Wie oft habe ich in Malawi geflucht und gewettert, aber in dieser Sache haben sie meinen höchsten Respekt: Selber nicht wissend, wie sie ihre Leute satt kriegen haben sie in dem Mittelteil des Landes dreimal mehr Flüchtlinge zu versorgen als eigene Leute und sie haben es lange lange alleine schaffen müssen, bevor die UN , dieser traurige Bürokratenverein, endlich eingreift und die UNHCR (United Nation High Comissioner of Refugees/Hochkommissar für Flüchtlingsfragen) dann helfend tätig wird.

Mag ich die UN nicht, so gilt das nicht für ihre Leute, die vor Ort arbeiten, die oftmals bis zur Selbstaufgabe versuchten, zu helfen.

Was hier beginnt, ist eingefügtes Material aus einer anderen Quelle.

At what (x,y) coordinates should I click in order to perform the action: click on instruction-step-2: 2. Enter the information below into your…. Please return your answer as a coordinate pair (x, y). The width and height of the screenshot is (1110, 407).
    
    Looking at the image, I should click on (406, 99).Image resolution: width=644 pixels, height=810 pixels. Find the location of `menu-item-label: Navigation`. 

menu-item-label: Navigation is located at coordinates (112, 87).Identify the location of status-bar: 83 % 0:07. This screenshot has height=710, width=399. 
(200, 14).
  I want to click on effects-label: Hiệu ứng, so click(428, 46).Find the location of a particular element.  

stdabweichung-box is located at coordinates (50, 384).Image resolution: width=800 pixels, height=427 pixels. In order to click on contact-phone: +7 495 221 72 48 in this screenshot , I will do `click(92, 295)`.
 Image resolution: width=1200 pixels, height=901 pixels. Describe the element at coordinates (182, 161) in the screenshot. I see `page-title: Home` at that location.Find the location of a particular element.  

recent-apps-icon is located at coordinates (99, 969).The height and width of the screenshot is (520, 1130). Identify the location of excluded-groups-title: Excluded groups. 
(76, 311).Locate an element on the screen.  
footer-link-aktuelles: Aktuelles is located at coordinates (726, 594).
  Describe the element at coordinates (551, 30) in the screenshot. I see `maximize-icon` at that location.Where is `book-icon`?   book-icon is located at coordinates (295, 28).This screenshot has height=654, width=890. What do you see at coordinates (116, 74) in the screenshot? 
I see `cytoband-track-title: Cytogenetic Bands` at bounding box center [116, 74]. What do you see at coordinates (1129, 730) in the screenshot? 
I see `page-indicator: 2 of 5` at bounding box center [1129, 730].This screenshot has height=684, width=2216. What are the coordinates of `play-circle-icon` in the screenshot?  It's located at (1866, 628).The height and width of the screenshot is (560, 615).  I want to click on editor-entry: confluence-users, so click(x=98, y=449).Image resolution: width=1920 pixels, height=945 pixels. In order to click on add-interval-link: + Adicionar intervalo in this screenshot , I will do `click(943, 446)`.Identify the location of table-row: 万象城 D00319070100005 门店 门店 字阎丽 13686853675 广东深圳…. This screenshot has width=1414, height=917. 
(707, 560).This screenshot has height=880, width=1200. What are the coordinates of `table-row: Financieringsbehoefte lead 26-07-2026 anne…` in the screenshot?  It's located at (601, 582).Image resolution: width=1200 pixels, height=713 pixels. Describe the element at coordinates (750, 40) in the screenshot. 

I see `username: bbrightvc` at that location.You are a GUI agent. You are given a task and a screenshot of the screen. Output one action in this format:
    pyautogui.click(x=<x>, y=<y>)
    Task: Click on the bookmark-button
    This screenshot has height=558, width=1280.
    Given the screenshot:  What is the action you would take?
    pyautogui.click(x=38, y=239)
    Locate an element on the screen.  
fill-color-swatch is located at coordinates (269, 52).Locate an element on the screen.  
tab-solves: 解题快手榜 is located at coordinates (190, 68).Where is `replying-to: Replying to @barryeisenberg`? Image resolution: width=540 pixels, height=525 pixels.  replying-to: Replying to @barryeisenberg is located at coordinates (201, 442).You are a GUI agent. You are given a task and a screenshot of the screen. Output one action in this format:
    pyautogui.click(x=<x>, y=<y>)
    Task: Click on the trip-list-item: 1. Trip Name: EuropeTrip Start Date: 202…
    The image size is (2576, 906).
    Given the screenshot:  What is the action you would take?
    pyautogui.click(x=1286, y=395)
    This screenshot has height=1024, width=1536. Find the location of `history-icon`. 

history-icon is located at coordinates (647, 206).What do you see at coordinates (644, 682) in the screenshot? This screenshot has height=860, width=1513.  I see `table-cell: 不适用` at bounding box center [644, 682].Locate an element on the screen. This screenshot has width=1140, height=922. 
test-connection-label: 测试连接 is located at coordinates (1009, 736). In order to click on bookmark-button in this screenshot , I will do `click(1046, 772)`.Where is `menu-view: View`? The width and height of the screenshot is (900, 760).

Es ist das alte Problem: Wenn eine Hilfe mit politischem Wohlverhalten verbunden wird, so ist sie keine.

Der Afrikaner kennt seine Probleme sehr genau, und er reagiert ausgesprochen unfreundlich, wenn man versucht, ihn zu bevormunden. Diese Gratwanderung zwischen dem „MUSS“, gewisse Dinge zu ändern und trotzdem die Kultur, das Denken der Leute zu respektieren ist oftmals eine fast unlösbare Aufgabe.